We live in a digital age which is rife with misinformation and encourages a narrowing, not a broadening, of viewpoints. A library full of real, physical books the contents of which cannot be manipulated or altered, is a fortress against this trend, and equally vital are the professional librarians who staff it and who uphold the basic principles of free thinking and free speech. A society that does not nurture, protect and properly resource its network of libraries is heading for trouble.’


Mandy Haggith, writer and environmental activist

‘Libraries are essential because they make reading and learning available to everyone, regardless of wealth or ability or background. They bring joy to so many people and enrich our society. Libraries are the trees in our cultural forest.’


William Morris

‘Edinburgh’s Libraries have provided me with the inspiration and spaces to create. My interests and work would not have been able to flourish without access to the diverse voices and incredible discoveries library lending has offered.’


Jennifer Morag Henderson, author, editor and biographer

‘Libraries are essential for me as a writer – but also as a reader and a mother.’

Read more here about Jennifer’s support for our campaign and how libraries like the Highland Archive Centre and Inverness Central Library reference/special collections are essential to her work.


Alastair Scott, author, broadcaster and lecturer

‘Libraries inform, inspire, entertain & nurture. As a youngster, libraries were a source of wonder to me – a colourful new world of knowledge, questions, answers and travel both inwards and outwards. They were places of inspiration, security and comfort. I went to hear authors speak and eventually became an author myself. Now I probably give more talks in libraries than in any other venue. Every time I do so I’m struck anew by the enthusiasm library staff have for books and the love of their work. The internet is no substitute for a library – there is nothing to compare with being in the physical presence of thousands of books, the allure of spines and titles that lead you places you’d never normally visit. And this place is staffed by guides too – marvellous! We cannot know or compute in monetary terms, in happiness, in fulfilment, in successful careers, in the benefit to worldwide humanity that libraries have spawned and nurtured…and continue to spawn and nurture. Why should we even try? We know their value is incalculable. To threaten our libraries with closure is as senseless as willingly reducing our oxygen. Oh give us all the wisdom to cherish what is good for us and what we need – and libraries are precious amongst them.

I believe passionately in preserving our libraries. They started with subscription libraries which restricted borrowings to those who could afford the costs. When they became free, what a universal blessing they became. I can’t believe we are considering turning back the clock and closing down a resource that has been a foundation of ‘education’ in its literal sense, ‘a leading out of the mind’. Never has the opening of minds been more important.’
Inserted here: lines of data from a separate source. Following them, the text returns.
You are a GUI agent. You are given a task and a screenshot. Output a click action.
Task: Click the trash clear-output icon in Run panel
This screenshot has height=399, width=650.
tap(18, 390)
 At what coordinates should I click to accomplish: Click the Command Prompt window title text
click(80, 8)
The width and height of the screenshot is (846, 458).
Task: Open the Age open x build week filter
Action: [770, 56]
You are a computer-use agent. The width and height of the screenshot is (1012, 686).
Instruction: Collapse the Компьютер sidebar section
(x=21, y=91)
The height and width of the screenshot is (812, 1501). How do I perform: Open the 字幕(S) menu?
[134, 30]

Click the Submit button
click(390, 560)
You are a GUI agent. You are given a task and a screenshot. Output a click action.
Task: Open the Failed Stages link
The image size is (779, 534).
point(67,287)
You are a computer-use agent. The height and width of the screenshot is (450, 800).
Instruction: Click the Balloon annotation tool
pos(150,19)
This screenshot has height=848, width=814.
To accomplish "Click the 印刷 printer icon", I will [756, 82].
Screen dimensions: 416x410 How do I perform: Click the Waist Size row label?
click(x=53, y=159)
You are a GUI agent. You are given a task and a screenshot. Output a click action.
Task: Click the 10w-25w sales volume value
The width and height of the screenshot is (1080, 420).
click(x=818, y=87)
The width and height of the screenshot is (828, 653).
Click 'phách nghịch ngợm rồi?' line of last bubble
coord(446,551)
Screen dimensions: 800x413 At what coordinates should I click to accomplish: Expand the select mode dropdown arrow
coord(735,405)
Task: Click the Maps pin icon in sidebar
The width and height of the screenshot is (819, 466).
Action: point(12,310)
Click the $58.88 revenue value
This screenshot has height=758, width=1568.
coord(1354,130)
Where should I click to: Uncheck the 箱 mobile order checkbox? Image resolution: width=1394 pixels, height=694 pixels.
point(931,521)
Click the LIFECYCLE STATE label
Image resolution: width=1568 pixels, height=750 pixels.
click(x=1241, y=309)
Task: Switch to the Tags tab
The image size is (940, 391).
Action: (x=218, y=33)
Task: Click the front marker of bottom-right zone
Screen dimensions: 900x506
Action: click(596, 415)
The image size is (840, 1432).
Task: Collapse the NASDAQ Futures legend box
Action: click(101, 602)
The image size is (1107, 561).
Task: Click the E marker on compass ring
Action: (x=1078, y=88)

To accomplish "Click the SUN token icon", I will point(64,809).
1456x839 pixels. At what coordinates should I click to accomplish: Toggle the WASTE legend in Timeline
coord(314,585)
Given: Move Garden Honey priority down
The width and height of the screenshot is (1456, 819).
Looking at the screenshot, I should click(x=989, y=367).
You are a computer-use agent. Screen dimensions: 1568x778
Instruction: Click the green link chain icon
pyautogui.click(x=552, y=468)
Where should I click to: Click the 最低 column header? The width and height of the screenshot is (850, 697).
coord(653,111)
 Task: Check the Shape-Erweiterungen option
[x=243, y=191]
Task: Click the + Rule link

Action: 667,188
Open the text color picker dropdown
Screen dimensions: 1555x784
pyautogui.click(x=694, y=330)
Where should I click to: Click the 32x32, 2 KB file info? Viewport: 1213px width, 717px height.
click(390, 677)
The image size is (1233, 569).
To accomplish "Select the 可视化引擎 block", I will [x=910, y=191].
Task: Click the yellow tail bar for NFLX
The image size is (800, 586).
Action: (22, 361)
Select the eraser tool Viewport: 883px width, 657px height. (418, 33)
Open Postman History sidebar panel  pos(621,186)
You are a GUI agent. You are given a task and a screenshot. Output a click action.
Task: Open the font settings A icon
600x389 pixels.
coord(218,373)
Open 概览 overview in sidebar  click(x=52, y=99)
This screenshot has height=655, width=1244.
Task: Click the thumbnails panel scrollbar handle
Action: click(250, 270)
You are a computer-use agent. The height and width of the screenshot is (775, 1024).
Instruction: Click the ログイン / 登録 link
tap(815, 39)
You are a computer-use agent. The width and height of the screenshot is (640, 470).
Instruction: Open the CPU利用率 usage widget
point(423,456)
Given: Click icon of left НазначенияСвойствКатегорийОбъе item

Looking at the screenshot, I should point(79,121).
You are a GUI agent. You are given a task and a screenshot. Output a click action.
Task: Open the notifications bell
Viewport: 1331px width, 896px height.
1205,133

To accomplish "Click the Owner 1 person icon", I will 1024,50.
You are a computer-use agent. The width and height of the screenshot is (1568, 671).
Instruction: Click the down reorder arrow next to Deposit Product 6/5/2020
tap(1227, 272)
Library readers during lockdown, who accessed the BorrowBox app (powered by Bolinda) for free via their local libraries

‘I think, especially with the current situation we find ourselves facing, that the ability to still access our libraries is a Godsend. Thank you to all library staff. We appreciate you in person and via this website.’

‘This is an excellent system and was recommended to me by a librarian. I would thoroughly recommend it to anyone. Thank you!’

‘I truly appreciate having access to eAudiobooks and eBooks… a fantastic way to be able to read and listen to a variety of books. I absolutely love it, thank you.’

‘Really enjoying this library service – a real bonus during lockdown.’